Concepito come un "tableau vivent" della durata di quasi due
ore, la passione cinefila dello spettatore viene nutrita dalla straordinaria
cura con cui tutti gli elementi del film sono stati trattati. Fedele al
proprio motto che "Se il Cinema è un'arte, di tutte le arti
è la più", Rohmer concepisce un orchestrazione dettagliata
di tutti gli elementi filmici: dal commento musicale alla recitazione
(sublime l'interpretazione dello sfuggente duca d'Orleans di Jean Claude
Dreyfuss), dalla fotografia ai costumi e alla ricostruzione degli interni.
Un film semplice eppure complesso che testimonia come le vette più
alte dell'Arte sublimino nel minimalismo come punto ultimo di un percorso
autoriale denso di contraddizioni, ripensamenti e (forse) errori. Così,
un'opera dall'impianto teatrale con i movimenti di macchina ridotti al
minimo diventa quanto di più cinematografico possa esistere: le
scenografie così smaccatamente finte sono il punto terminale ed
al contempo il trionfo del fascio di luce che tagliando la sala buia si
infrange contro lo schermo il quale così trova una risposta alle
domande accademiche che il suo bianco pone. E nell'era degli effetti speciali
fini a se stessi, La Nobildonna e il Duca è il primo esempio di
film in cui gli effetti speciali, dopo diversi lustri di utilizzo così
pacchianamente spielberghiano, tornano a servire non la causa del botteghino
ma del Cinema con la C maiuscola.
Il film, accusato di essere filo monarchico tanto da venire escluso dalla
vetrina di Cannes (il che la dice lunga su come la filosofia de "l'art
pour l'art" in terra di Francia sia vera finché non si passano
le colonne d'Ercole di un nazionalismo col paraocchi) è in se una
rivoluzione ed al contempo una continuazione. Una rivoluzione poiché
destruttura (anche se parzialmente) il mito della Rivoluzione del 1789
(con tanto di mistificazione storica annessa) ma anche una continuazione
con quel Cinema Francese degli anni '20 che con Delluc rivendicava la
necessità di un arte internazionale che al contempo contribuisse
allo sviluppo culturale interno alla Francia.

■ COMPITO 1 ■
Stabilisci se ciascuna affermazione concorda con l'estratto, rispondendo sì o no e citando alla lettera le parole decisive del testo. (a) Il film dura quasi due ore. (b) Il film è stato accolto nella vetrina di Cannes. (c) Nel film i movimenti di macchina sono numerosi.
■ COMPITO 2 ■
Riscrivi in forma più breve il paragrafo dell'estratto che inizia con «Il film, accusato di essere filo monarchico», mantenendone i fatti principali.
■ COMPITO 3 ■
Trascrivi senza modifiche il passo dell'estratto da «Un film semplice» a «la C maiuscola.».
Le righe qui di seguito provengono da una fonte diversa.

■ DATI ESTRATTI ■
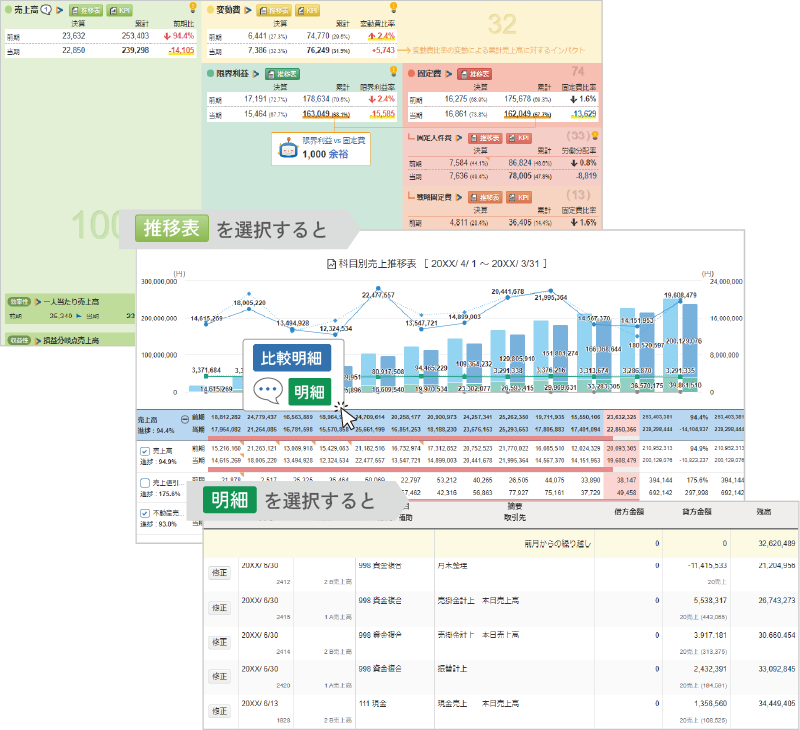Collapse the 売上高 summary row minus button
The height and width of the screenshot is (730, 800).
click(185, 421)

--

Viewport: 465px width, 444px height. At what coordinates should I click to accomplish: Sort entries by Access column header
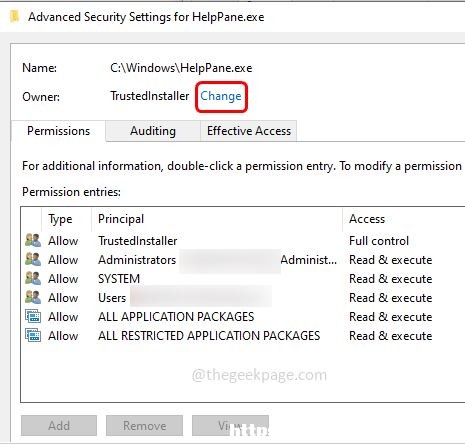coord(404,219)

■ RISPOSTA 1 ■
(a) Sì: «della durata di quasi due ore».
(b) No: «tanto da venire escluso dalla vetrina di Cannes».
(c) No: «con i movimenti di macchina ridotti al minimo».

■ RISPOSTA 2 ■
Accusato di essere filo monarchico, il film è stato escluso da Cannes. Il testo vede in questo il limite dell'«art pour l'art» in Francia davanti a un nazionalismo col paraocchi. Il film è insieme una rivoluzione e una continuazione. È una rivoluzione perché destruttura in parte il mito della Rivoluzione del 1789. È una continuazione del Cinema Francese degli anni '20, che con Delluc chiedeva un'arte internazionale utile anche allo sviluppo culturale interno della Francia.

■ RISPOSTA 3 ■
Un film semplice eppure complesso che testimonia come le vette più
alte dell'Arte sublimino nel minimalismo come punto ultimo di un percorso
autoriale denso di contraddizioni, ripensamenti e (forse) errori. Così,
un'opera dall'impianto teatrale con i movimenti di macchina ridotti al
minimo diventa quanto di più cinematografico possa esistere: le
scenografie così smaccatamente finte sono il punto terminale ed
al contempo il trionfo del fascio di luce che tagliando la sala buia si
infrange contro lo schermo il quale così trova una risposta alle
domande accademiche che il suo bianco pone. E nell'era degli effetti speciali
fini a se stessi, La Nobildonna e il Duca è il primo esempio di
film in cui gli effetti speciali, dopo diversi lustri di utilizzo così
pacchianamente spielberghiano, tornano a servire non la causa del botteghino
ma del Cinema con la C maiuscola.